Like a lot of things in life, it goes back to infancy. Don’t tell Gloria Steinem but for most of recorded history, moms have been in exclusive charge of infant care. There are even some primitive tribes where babies are never put down. They’re attached to someone all day and night and that someone is usually mom. If you’ve had dealings with age groups in the low single digits, you’ve learned that the average baby can generate loathsome substances at a shocking clip. While you are in the process of addressing one biohazard you can get nailed in the eye with another. Then they grin at you. A father would immediately set to work creating a flow chart complete with Venn diagrams showing overlapping target areas scientifically depicting optimal diaper changing strategies. All the while, Junior is waddling around with a pantload. Moms will change the diaper, apply some lotion, get a fresh onesie out of the dryer, tickle Junior and sing him a lullaby. There might even be some sink scouring in the bargain. It’s all done automatically and to all appearances unconsciously.

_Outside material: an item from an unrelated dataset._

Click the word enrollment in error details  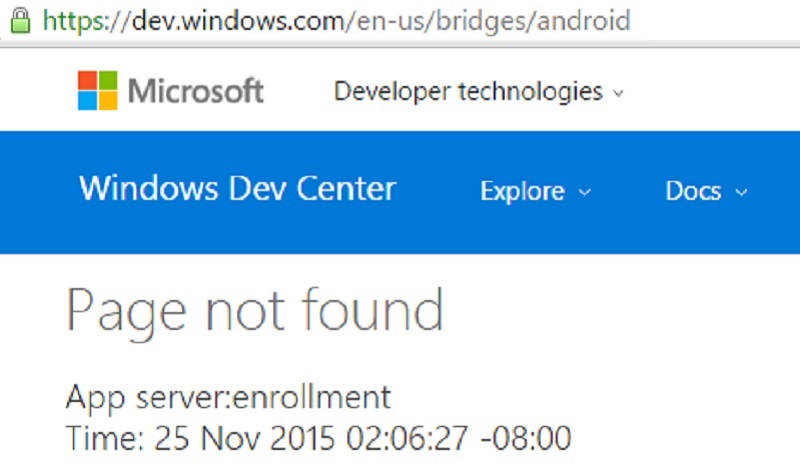312,396
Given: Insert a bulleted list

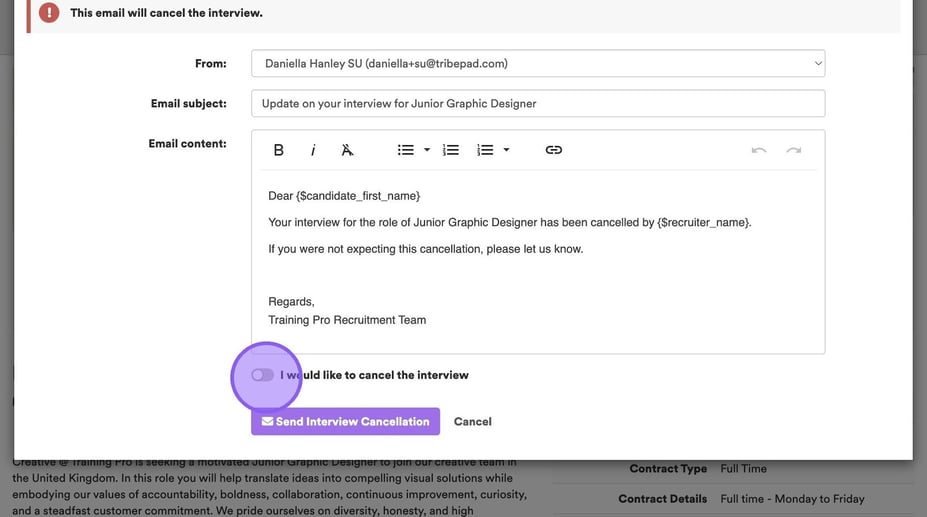Looking at the screenshot, I should pyautogui.click(x=405, y=150).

We all made messes our moms cheerfully cleaned up. Mama Putin changed little Vladdy’s diapers and Mama Bergoglio looked after her infallible baby Jorge. Someone should probably have a talk with Mama Bieber, but we’re sure she realizes there’s still work to do. Some of us were still making messes into adulthood and, if we were lucky, mom was still there to make it all better. There’s a saying among journalists that if your mother says she loves you, check it out. It’s meant to illustrate the necessity of skepticism in the reporter’s world. You don’t need to check it out, though. There aren’t many sure things in this crazy world, but that’s one. Happy Mother’s Day!